Yount also reveals why there is truth in the expression “we are on the same wavelength." Researchers have found that when people sit and listen to someone telling a story, the listener's brain waves come to reflect those of the storyteller. A rather surprising view of tantric sex also emerges from this research.

The section about communication between, for example, parents who feel that a child is in trouble or in danger, and the child itself, seems a bit strange to my innate scepticism towards mumbo-jumbo. EFT (Emotional Freedom Technique, or “tapping") is the kind of activity that, to me, feels like a form of quackery — a holistic pseudo-culture for people who don't mind tapping on various pressure points on their bodies while failing to engage in genuine self-reflection.

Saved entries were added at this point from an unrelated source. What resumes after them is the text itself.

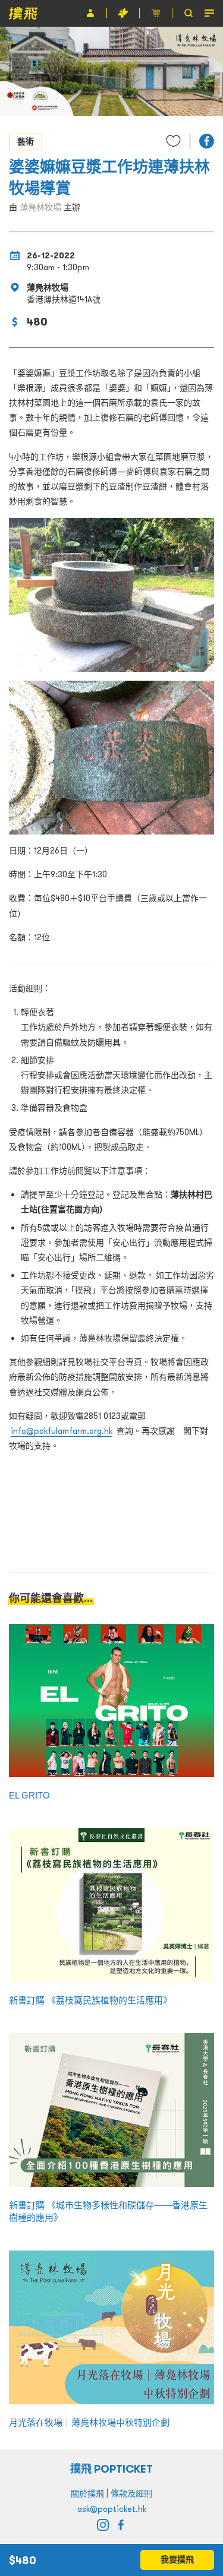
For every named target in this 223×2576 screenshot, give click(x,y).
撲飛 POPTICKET (111, 2469)
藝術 (25, 141)
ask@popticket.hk (111, 2509)
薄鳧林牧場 (40, 207)
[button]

However, these are minor criticisms of a book I found quite reassuring, and which taught me to make peace with the machinery that drives my gut feelings.

Why Vibes Matter by Dr Garret Yount was published by Welbeck  and costs R304 at Exclusive Books.

Hand of genius

Joyce Carol Oates writes her books by hand. You can see it in her prose. Her style is concise, and her storytelling focused; surely the result of the kind of habits you develop when writing by hand. 48 Clues Into the Disappearance of My Sister was pure pleasure to read. It revolves around two sisters. One has been missing for many years and the other is trying to follow the clues.

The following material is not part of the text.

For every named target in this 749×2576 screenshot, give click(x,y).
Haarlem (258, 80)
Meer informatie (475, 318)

I dare not reveal more but let me just say that I am now Oates's greatest admirer.

48 Clues Into the Disappearance of My Sister by Joyce Carol Oates was published by Head of Zeus and costs R547 at Exclusive Books.

Breakthrough at last

Ruth Ware is one of the new generation of thriller writers who is constantly on the verge of writing her breakthrough novel. I thought The Woman in Cabin 10 would bring that breakthrough, then The Death of Mrs Westaway and One by One, but here she is again on the threshold. This time it's about a computer whiz and his wife. The man's throat is cut and his wife begins an investigation that unfolds in a particularly thrilling manner, surprising you more often than is good for the nerves. This time, I suspect the movie adaptation is just around the corner and Zero Days will be her breakthrough novel.

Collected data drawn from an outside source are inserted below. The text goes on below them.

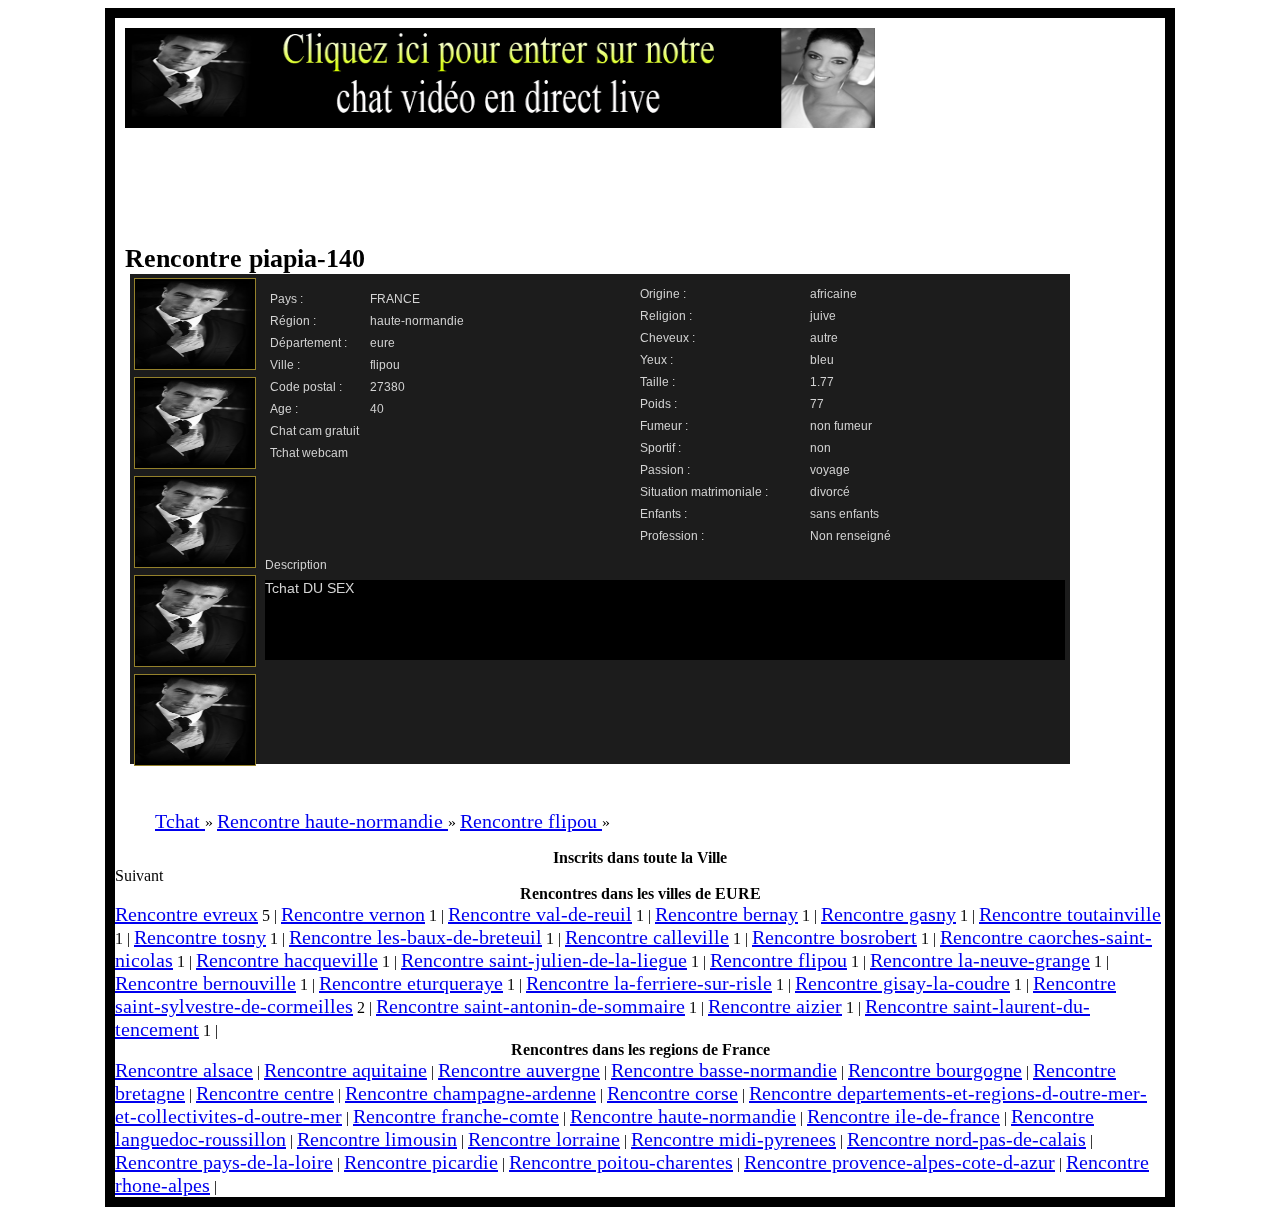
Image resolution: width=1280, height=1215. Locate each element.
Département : (308, 343)
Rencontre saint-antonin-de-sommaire (530, 1006)
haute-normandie (417, 321)
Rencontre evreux (186, 914)
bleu (822, 360)
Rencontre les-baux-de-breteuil (415, 937)
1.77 (822, 382)
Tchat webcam (309, 453)
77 (817, 404)
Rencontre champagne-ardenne (470, 1093)
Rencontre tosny (200, 937)
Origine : (663, 294)
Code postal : (306, 387)
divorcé (830, 492)
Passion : (665, 470)
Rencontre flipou (778, 960)
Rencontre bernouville (205, 983)
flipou (385, 365)
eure (382, 343)
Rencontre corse (672, 1093)
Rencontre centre (265, 1093)
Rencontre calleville (647, 937)
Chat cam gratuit (314, 431)
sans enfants (844, 514)
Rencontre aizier (775, 1006)
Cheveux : (667, 338)
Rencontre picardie (421, 1162)
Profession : (672, 536)
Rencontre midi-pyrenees (733, 1139)
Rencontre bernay (726, 914)
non (820, 448)
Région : (293, 321)
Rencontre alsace (184, 1070)
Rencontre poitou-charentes (621, 1162)
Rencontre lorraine (544, 1139)
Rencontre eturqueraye (411, 983)
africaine (833, 294)
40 (377, 409)
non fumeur (841, 426)
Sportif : (660, 448)
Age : (284, 409)
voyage (830, 470)
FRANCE (395, 299)
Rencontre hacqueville (287, 960)
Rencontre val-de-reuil (540, 914)
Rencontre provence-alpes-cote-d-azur (899, 1162)
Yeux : (656, 360)
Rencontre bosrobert (834, 937)
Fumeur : (664, 426)
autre (824, 338)
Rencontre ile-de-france (903, 1116)
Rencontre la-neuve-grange (980, 960)
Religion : (666, 316)
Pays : (286, 299)
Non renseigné (850, 536)
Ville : (285, 365)
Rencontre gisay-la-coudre (902, 983)
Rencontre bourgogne (935, 1070)
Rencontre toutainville (1070, 914)
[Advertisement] (620, 187)
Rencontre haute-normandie (683, 1116)
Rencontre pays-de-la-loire (224, 1162)
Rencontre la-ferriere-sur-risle (649, 983)
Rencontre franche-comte (456, 1116)
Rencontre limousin (377, 1139)
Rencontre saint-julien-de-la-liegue (544, 960)
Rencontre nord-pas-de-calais (966, 1139)
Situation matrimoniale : (704, 492)
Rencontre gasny (888, 914)
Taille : (657, 382)
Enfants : (663, 514)
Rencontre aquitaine (345, 1070)
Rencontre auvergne (519, 1070)
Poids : (658, 404)
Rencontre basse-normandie (724, 1070)
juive (823, 316)
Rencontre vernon (353, 914)
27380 (387, 387)
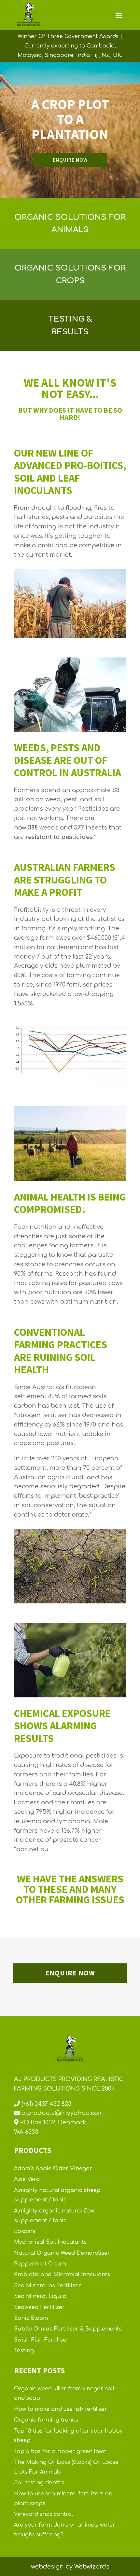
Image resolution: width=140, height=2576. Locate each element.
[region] (70, 130)
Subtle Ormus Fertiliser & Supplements (68, 2329)
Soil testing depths (39, 2483)
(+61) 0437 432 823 (45, 2104)
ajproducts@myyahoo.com (62, 2113)
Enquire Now (70, 1973)
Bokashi (24, 2231)
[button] (7, 130)
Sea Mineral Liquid (40, 2296)
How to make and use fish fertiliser (60, 2409)
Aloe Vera (27, 2179)
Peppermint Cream (40, 2264)
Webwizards (91, 2566)
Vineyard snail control (43, 2514)
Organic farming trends (46, 2420)
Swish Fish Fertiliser (41, 2340)
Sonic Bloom (31, 2318)
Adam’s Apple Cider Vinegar (53, 2168)
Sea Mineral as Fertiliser (47, 2286)
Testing (24, 2351)
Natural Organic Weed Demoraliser (62, 2253)
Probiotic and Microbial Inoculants (62, 2274)
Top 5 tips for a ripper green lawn (60, 2451)
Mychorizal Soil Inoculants (50, 2242)
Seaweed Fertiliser (39, 2307)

Zero Days by Ruth Ware was published by Simon & Schuster and costs R423 at Exclusive Books.

Going to the ball

Do you think you know the story of Cinderella and the glass slipper? Really? Destiny Soria, better known as a writer of young adult novels, is now using her initials, and has made a true leap. To reimagine Cinderella's story as a conspiracy plot with political implications is quite an endeavour. Soria turns Cinderella's tale into a story intertwined with numerous conspiracies. There are plenty of surprises — so many that I'm relieved my children are grown and I won't be tempted to read this version at bedtime. It would take months!

Thief Liar Lady by DL Soria was published by Del Rey and costs $25.20 at Amazon.

Quiz bible

In the village where I live, people flock to the quiz night every other Thursday night. I always immerse myself in the first issue of this book and have had great success at said quiz night. It's my way of warding off the blues. Recently, the latest edition of The Book of Lists has appeared,  compiling the best lists from previous editions. I can recommend it for the purposes I've mentioned. 

The New Book of Lists by David Wallechinsky and Amy Wallace was pubished by Canongate and costs $18 at Amazon.